EXERCICE COURT 1:
Relevez les expressions anglaises qui figurent dans l'extrait sur la série Khweng, sans compter les titres de séries ni les mots à terminaison française.
+++ EXTRAIT SOURCE
Il faut d’ailleurs noter que Khweng inclut donc DEUX couples homosexuels, écrits de façon totalement gender non-specific (leurs intrigues pourraient à l’identique s’appliquer à des couples hétéro ou autre), et une intrigue lesbienne, bien que moins réussie. D’une façon générale, l’approche de la série vis-à-vis de la sexualité est extrêmement progressiste. Ce n’est pas totalement inédit pour un teen drama thaï (The Judgement, que je peine à finir en raison de la lourdeur de son sujet, propose d’ailleurs une approche similaire), mais je n’ai pas pu m’empêcher de me demander dans quelle mesure avoir un créateur occidental, et pas moins de quatre producteurs exécutifs non-thaïlandais, jouait dans ce résultat.

Derrière l’apparente banalité du pitch de Khweng, que je ne conteste pas, et ses personnages pléthoriques aux intrigues parfois soapesques, il y a avant tout un traitement qui lui donne tout son intérêt.
++++++
+++ ENREGISTREMENTS
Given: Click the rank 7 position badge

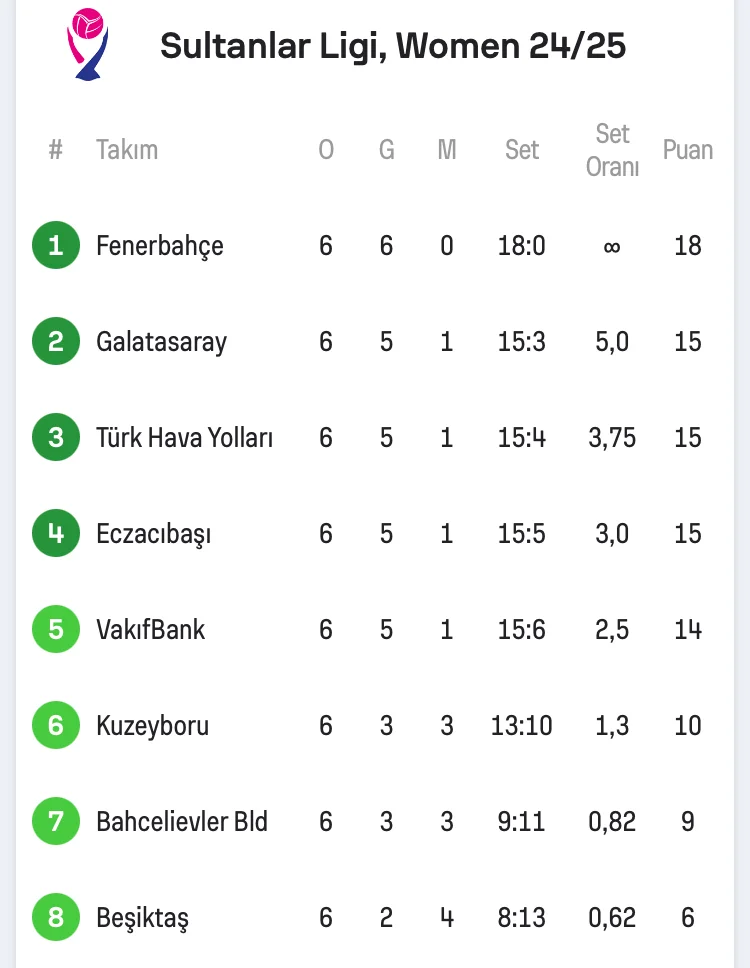Looking at the screenshot, I should tap(56, 821).
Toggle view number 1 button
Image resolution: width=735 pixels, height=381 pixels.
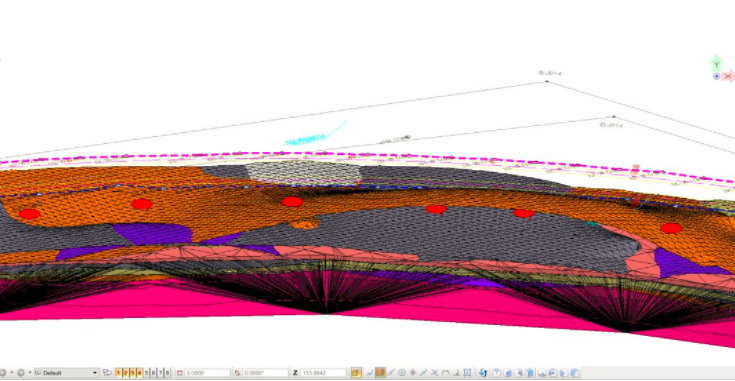118,373
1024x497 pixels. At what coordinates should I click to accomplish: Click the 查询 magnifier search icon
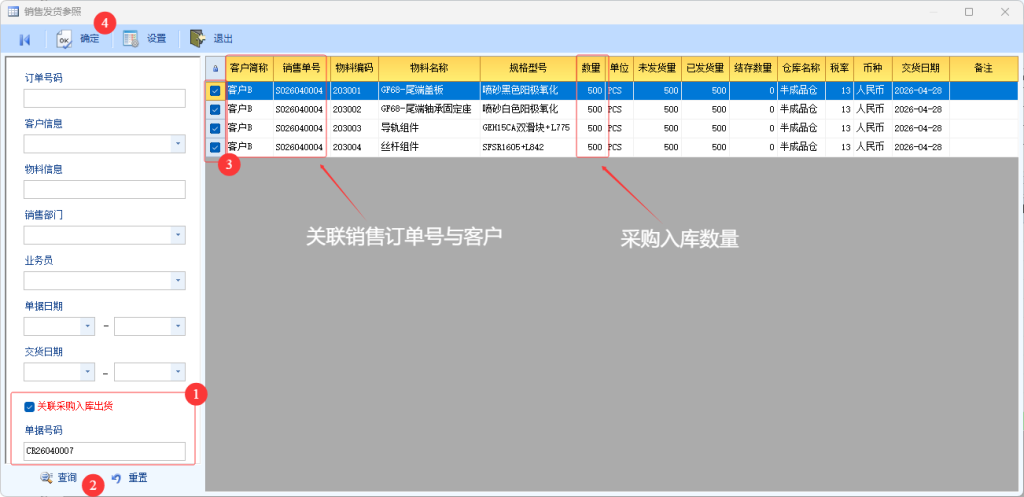click(x=46, y=478)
++++++
EXERCICE COURT 2:
Redimensionnez les enregistrements de la ligne contenant « 1024x497 pixels. At » jusqu'à la fin des enregistrements, bornes comprises. Recopiez ces lignes, consignes incluses, en multipliant chaque coordonnée des réponses par 0,4 et en arrondissant à l'entier, les demies vers le haut. Omettez les images.

RÉSULTAT ATTENDU 1:
gender non-specific
teen drama
pitch

RÉSULTAT ATTENDU 2:
1024x497 pixels. At what coordinates should I click to accomplish: Click the 查询 magnifier search icon
click(x=18, y=191)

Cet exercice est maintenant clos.